#### WORK REQUIRED:
Your result should be every line of the records below that contains the word "will".

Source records

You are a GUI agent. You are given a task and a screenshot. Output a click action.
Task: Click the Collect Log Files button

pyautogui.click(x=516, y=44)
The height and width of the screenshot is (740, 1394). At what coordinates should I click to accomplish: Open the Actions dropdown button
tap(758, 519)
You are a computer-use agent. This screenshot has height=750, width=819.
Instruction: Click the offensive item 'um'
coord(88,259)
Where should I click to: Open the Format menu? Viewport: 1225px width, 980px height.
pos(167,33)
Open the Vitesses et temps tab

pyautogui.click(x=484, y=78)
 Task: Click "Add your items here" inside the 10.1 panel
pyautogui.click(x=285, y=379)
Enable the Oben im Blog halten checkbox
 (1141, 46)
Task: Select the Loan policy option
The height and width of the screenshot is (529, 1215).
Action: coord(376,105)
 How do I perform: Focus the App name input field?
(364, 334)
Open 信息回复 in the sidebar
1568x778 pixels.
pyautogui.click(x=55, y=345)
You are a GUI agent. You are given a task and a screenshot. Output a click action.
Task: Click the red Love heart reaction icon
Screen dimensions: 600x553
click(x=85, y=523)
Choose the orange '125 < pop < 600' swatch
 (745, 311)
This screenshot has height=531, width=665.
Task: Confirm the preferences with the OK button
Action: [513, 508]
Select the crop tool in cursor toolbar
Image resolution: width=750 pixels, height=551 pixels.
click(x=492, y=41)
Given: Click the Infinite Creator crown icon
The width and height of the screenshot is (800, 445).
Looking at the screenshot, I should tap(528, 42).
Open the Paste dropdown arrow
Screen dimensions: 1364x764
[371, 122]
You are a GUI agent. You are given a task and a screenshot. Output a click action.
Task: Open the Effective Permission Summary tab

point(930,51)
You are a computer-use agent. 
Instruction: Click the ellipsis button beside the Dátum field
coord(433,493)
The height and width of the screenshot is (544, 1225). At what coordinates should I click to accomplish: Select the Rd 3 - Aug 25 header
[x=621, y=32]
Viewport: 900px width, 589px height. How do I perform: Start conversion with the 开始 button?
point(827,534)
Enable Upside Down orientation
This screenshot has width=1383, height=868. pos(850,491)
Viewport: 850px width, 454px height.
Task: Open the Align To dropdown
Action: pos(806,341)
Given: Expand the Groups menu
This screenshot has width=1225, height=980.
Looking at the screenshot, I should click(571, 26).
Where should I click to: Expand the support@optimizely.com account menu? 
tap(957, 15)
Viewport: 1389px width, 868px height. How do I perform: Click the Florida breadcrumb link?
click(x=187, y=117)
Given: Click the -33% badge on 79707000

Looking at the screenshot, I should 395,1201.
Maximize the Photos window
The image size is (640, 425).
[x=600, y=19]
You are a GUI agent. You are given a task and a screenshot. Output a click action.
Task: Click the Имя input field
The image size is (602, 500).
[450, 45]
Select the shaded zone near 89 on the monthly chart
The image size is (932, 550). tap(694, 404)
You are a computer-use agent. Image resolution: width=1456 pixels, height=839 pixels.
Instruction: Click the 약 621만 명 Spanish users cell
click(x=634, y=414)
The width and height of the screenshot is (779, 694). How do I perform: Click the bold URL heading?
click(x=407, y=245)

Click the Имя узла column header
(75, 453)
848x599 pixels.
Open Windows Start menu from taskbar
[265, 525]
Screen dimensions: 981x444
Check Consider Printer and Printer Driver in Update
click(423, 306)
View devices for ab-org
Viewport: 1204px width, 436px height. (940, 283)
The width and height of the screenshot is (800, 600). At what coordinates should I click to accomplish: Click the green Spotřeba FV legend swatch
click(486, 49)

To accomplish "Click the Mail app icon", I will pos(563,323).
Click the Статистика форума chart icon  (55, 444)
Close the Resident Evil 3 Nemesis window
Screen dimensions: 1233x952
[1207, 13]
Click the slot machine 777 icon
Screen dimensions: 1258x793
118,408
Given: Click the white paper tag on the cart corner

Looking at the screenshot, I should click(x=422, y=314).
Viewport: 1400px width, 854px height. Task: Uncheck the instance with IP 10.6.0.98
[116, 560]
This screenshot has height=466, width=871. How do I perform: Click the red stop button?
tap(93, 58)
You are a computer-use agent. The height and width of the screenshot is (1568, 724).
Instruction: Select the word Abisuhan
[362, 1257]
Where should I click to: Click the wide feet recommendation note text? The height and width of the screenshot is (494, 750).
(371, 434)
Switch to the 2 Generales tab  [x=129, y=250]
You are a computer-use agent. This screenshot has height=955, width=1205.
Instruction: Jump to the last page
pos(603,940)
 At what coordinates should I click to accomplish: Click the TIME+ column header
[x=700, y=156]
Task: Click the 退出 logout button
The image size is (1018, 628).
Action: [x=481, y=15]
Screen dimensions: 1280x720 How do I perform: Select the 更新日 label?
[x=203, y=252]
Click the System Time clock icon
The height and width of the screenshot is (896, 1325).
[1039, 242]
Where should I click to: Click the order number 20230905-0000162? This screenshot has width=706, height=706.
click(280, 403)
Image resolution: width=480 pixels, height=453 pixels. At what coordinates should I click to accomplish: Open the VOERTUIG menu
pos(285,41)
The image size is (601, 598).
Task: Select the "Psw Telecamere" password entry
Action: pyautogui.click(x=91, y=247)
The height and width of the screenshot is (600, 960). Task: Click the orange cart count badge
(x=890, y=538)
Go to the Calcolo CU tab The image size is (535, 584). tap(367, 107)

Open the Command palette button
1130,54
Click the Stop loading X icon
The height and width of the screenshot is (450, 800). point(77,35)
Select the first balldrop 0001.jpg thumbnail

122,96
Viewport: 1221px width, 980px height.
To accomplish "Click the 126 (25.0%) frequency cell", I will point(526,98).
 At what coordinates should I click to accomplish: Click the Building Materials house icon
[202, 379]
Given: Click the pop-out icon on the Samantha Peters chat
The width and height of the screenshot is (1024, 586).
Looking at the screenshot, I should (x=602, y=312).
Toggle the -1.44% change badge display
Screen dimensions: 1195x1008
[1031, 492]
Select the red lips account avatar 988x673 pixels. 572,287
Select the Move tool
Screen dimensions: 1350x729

#### YOUR SOLUTION:
To accomplish "Click the Mail app icon", I will pos(563,323).
To accomplish "Click the 126 (25.0%) frequency cell", I will point(526,98).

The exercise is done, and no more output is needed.